PROVIDED TEXT:
-- begin --
Judge Pietsch wrote to say that because TDIU is not a freestanding claim and was a part of the original claim for benefits for a mental health condition, it “should have been returned to the RO with the Board's grant of benefits for that condition.”  Id. at *12.  She explained:  “When the Board issued its decision, the RO had not yet decided the appropriate initial disability rating for Mr. Green's acquired psychiatric disorder, which could have included a rating of TDIU; therefore, the Board did not have jurisdiction to address it. 38 C.F.R. § 20.104. The presence of an application, NOD, or appeal referring to TDIU alone did not give the Board jurisdiction over that matter, contrary to the majority's opinion.”  Id. at *13.

This is an interesting case of the early (and continuing) growing pains from the implementation of the AMA.  What is helpful is both the reminder to the Board that the Board also has the discretion to remand for correction of any other error by the AOJ in satisfying a regulatory or statutory duty, if correction of the error would have a reasonable possibility of aiding in substantiating the veteran’s claim. 38 C.F.R. § 20.802(a) (2023).
-- end --
RAW RECORDS:
-- begin --
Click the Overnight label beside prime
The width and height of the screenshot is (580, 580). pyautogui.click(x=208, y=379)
-- end --
-- begin --
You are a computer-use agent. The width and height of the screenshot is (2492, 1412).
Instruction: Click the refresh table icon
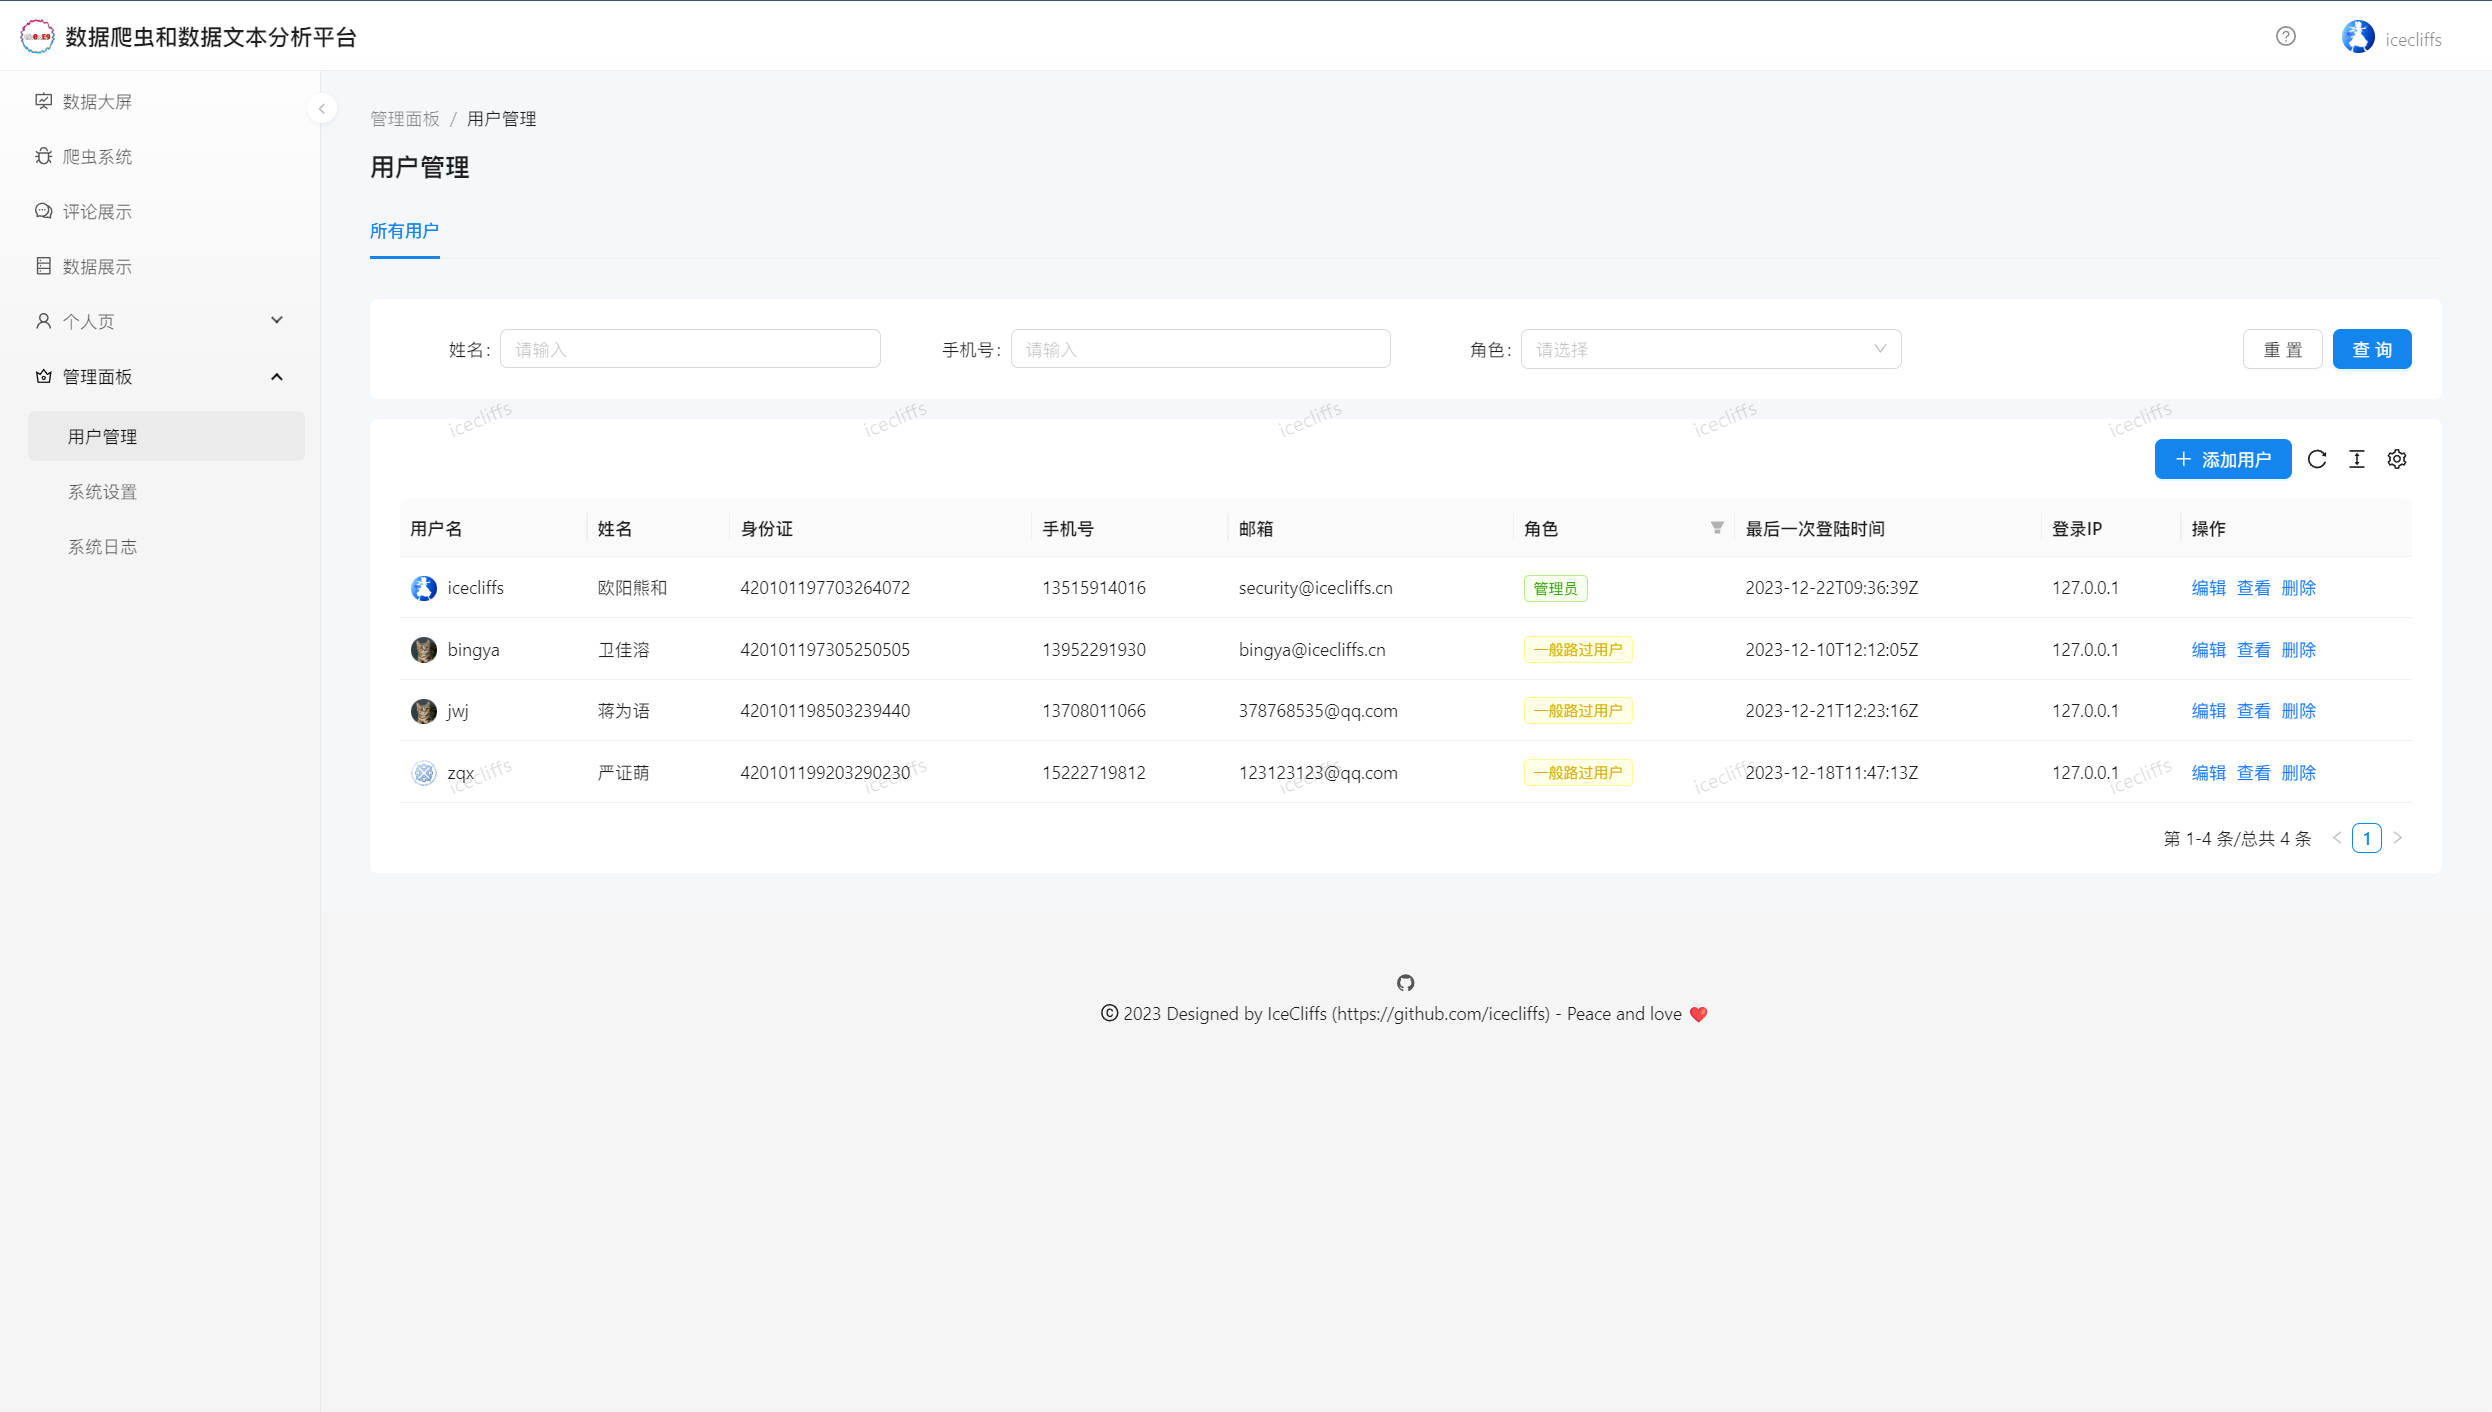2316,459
-- end --
THE TASKS:
1. In the text on the TDIU ruling, what had the RO not yet decided when the Board issued its decision?
2. Pick up the text on the TDIU ruling right after its final sentence and keep it going.

RESULTS FOR EACH TASK:
1. The appropriate initial disability rating for Mr. Green's acquired psychiatric disorder.

2.
I also find Judge Pietsch’s conclusion to be reasonable—that the Board simply did not have jurisdiction to decide the issue of TDIU because it had remanded the overarching claim for a mental health condition for the issue of a rating.

The VA’s attempts to moot the issue are also indicative of the VA’s attempts to evade review by the Courts.

Decision by Judge Jaquith and joined in by Judge Greenberg.  Separate concurrence and dissent by Judge Pietsch.